* _What you need to do_
Only the lines from the one containing "Given: Click the eye views icon beside 100" through the end of the data belong in the answer; reproduce them exactly.
+---+
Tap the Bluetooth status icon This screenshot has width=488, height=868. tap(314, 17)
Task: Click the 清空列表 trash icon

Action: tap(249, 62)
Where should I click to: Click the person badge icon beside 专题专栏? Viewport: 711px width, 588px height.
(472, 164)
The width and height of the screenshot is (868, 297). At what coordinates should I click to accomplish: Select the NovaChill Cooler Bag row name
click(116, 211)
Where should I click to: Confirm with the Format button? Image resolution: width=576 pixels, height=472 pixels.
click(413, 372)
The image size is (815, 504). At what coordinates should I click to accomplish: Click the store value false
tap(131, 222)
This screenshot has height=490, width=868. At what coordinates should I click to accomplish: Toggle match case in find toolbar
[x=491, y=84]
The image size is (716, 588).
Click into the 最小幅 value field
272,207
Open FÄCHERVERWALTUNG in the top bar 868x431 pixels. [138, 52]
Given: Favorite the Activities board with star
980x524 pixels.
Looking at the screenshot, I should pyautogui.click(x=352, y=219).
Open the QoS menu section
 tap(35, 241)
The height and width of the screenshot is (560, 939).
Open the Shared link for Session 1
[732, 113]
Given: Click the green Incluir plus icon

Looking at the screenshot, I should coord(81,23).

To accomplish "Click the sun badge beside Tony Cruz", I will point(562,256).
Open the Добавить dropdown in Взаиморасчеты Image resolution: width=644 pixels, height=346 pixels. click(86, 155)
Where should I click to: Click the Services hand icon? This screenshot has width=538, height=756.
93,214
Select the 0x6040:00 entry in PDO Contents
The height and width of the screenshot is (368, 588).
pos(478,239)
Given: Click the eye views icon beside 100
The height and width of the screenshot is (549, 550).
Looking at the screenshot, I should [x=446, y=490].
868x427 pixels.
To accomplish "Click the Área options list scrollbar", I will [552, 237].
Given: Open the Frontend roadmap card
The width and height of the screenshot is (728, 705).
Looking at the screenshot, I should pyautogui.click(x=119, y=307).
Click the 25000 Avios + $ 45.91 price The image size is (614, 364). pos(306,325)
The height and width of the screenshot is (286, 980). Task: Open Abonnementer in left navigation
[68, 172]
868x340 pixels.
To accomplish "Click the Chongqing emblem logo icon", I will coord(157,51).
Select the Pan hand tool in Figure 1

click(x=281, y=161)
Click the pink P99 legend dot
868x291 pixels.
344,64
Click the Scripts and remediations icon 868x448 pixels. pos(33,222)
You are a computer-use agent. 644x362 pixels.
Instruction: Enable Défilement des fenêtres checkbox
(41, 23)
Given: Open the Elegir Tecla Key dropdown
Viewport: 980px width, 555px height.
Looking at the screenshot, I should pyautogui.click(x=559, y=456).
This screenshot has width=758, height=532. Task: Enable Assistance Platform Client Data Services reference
+---+
* _Finished task_
Given: Click the eye views icon beside 100
The height and width of the screenshot is (549, 550).
Looking at the screenshot, I should [x=446, y=490].
868x427 pixels.
To accomplish "Click the Área options list scrollbar", I will [552, 237].
Given: Open the Frontend roadmap card
The width and height of the screenshot is (728, 705).
Looking at the screenshot, I should pyautogui.click(x=119, y=307).
Click the 25000 Avios + $ 45.91 price The image size is (614, 364). pos(306,325)
The height and width of the screenshot is (286, 980). Task: Open Abonnementer in left navigation
[68, 172]
868x340 pixels.
To accomplish "Click the Chongqing emblem logo icon", I will coord(157,51).
Select the Pan hand tool in Figure 1

click(x=281, y=161)
Click the pink P99 legend dot
868x291 pixels.
344,64
Click the Scripts and remediations icon 868x448 pixels. pos(33,222)
You are a computer-use agent. 644x362 pixels.
Instruction: Enable Défilement des fenêtres checkbox
(41, 23)
Given: Open the Elegir Tecla Key dropdown
Viewport: 980px width, 555px height.
Looking at the screenshot, I should pyautogui.click(x=559, y=456).
This screenshot has width=758, height=532. Task: Enable Assistance Platform Client Data Services reference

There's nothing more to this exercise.